To be a respected and successful consultant means having a phenomenal understanding of how these disciplines come to life on social media.
Once you can walk the phenomenal talk, here are seven methods I've deployed to transition from social media manager to social media consultant:
- Be a practitioner. Even though I don't manage other clients' social media channels and create content for them anymore, I manage my own accounts and create content for my freelance business. Be the shoe shiner who shines his own shoes.
- Build a client roster. Not all clients are created equal. Some clients I do the whole kit and kabootle (strategy development and ongoing consulting), while others I've consulted for just a few hours. If you've worked with a client in any capacity, you can put them on your roster. Just be honest about why they're there if and when someone asks.

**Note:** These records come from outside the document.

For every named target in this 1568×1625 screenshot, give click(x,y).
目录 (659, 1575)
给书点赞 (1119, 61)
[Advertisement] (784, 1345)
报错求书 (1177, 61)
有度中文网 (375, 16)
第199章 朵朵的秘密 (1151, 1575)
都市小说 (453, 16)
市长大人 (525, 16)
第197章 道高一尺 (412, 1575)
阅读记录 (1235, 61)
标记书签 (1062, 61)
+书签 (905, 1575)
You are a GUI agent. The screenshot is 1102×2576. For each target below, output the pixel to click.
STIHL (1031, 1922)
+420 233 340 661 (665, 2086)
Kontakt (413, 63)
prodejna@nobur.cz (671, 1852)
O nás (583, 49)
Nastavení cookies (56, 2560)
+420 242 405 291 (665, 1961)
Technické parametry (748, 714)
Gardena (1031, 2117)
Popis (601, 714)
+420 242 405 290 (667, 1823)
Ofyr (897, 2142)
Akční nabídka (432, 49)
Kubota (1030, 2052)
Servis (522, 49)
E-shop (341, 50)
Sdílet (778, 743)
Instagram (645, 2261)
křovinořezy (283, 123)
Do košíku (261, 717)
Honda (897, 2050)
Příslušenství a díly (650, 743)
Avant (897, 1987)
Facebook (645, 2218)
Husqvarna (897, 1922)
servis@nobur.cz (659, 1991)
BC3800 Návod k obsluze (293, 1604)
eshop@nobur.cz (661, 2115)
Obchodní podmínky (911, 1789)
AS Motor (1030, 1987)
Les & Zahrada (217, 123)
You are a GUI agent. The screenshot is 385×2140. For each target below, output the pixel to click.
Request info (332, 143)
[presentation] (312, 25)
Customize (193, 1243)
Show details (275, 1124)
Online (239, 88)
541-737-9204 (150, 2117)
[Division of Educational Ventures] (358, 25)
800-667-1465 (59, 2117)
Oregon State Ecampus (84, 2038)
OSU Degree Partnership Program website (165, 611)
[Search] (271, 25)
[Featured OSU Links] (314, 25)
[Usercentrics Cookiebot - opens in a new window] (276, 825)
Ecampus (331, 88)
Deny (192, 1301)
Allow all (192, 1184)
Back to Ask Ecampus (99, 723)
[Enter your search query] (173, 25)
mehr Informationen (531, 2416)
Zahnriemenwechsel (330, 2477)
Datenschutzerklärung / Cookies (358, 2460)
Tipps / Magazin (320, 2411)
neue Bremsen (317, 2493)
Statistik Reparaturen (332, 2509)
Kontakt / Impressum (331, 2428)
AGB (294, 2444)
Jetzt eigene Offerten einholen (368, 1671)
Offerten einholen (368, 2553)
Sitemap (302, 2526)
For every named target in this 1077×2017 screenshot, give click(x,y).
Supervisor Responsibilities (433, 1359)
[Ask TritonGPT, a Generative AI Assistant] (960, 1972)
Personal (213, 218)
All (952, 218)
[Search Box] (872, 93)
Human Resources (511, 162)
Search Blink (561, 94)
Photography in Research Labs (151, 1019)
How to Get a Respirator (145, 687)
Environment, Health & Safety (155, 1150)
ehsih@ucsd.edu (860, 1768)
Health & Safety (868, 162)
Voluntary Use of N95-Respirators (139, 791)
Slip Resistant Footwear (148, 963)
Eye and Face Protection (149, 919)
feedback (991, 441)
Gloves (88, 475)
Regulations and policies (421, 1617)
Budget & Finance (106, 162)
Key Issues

- Put in the time. Unless you've been working in social media or whatever your specialty is for a good chunk of time, it'll be difficult to brand yourself as a consultant. In addition to a client roster and a handful of case studies, prospective clients want to see that you've been at it for awhile. The good thing about social media is that's it's a newer field, so a handful of year's experience with social media management and strategy will propel you to be taken seriously as a consultant.
- Develop a tried and true thesis. For me, it's that content is the name of the game, and everything else - where to post, when to post, what channels to use, et cetera - comes after content.
- Don't underestimate your personal brand. If you really want to charge top dollar for consulting services, the last thing you want is for prospective clients to perceive you as just another consultant. Service providers make average money because there's a large supply and relatively low demand for them, but there's only one of you. Sell yourself, not just your services and expertise.
- Market yourself OUTSIDE of word-of-mouth. My definition of marketing is the process of establishing and developing relevance in your prospective clients' lives before they need, want or are ready to buy your services. Whether you use email and content marketing, social media, events, blogging or some combination thereof is up to you, but I can tell you from experience that the word-of-mouth pipeline will dry up at some point.
- ABI: Always Be Improving. Try not to get content or romantic with what you already know. If there's a new social media network, learn and use it. If there's a new trend, take part in it. Read, watch, listen, experiment and always be improving.